Task to complete
In the entries that follow, say how many lines contain the string "Screenshot". Give no other words.
+++ Source material +++
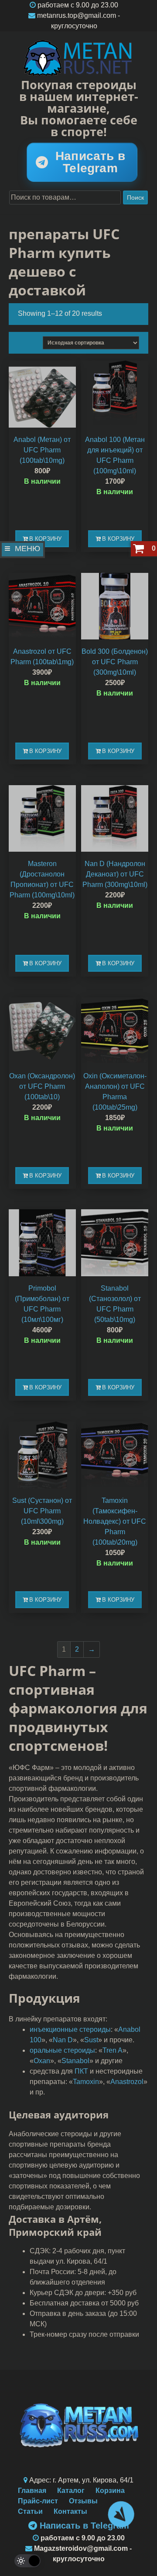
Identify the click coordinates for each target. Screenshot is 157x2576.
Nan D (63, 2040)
+++
+++ Source material +++
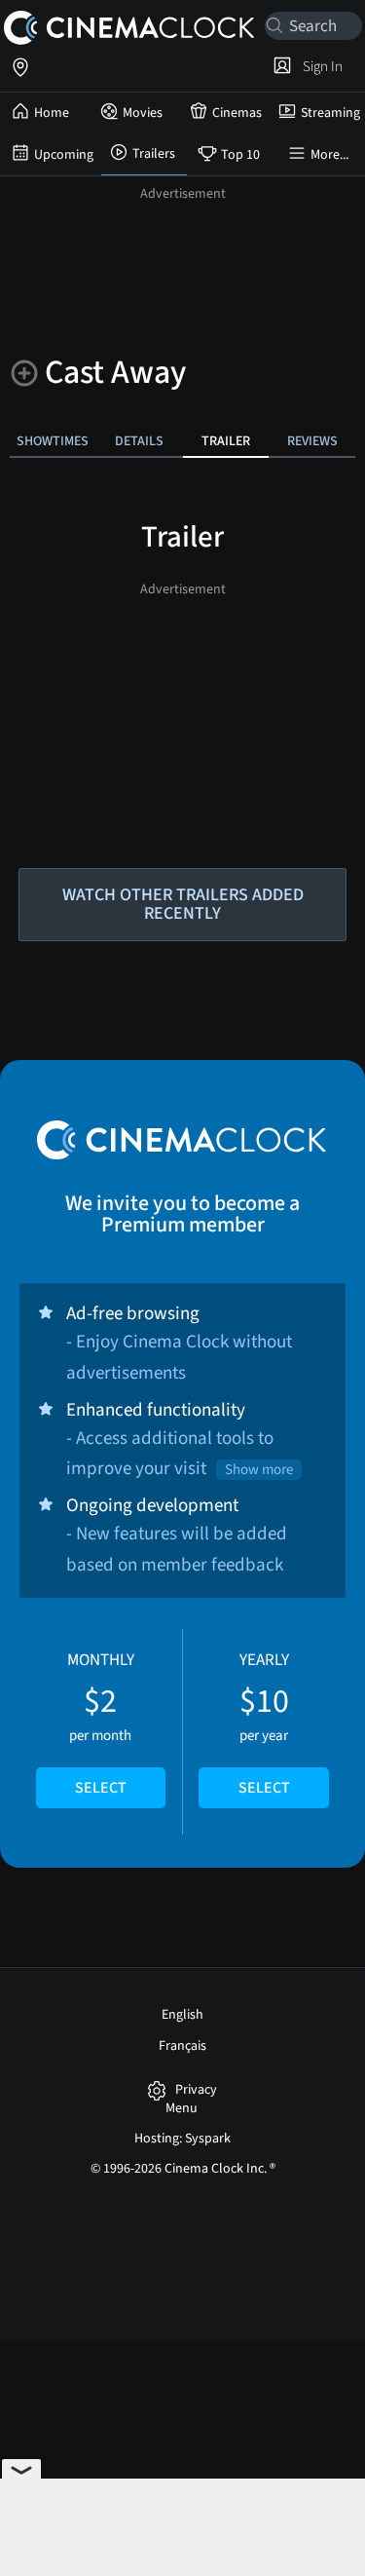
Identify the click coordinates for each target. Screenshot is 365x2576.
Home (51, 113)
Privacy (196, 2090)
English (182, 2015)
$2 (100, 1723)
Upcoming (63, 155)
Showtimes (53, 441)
+++
+++ Source material +++
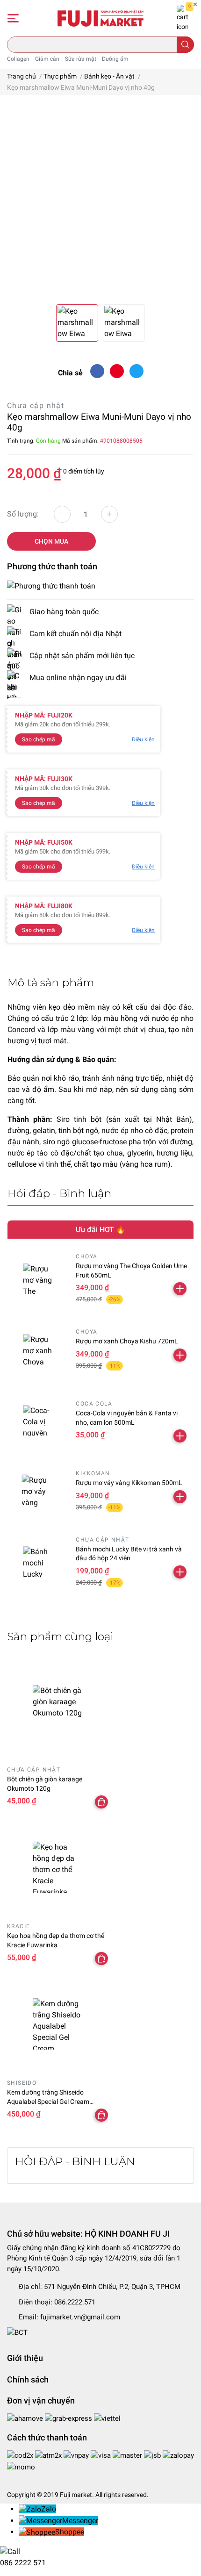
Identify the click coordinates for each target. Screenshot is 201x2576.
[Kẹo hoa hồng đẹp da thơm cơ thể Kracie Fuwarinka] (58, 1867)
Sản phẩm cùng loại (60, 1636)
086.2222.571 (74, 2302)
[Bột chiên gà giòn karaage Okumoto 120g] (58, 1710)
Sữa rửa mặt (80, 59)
+++
Output for this task
3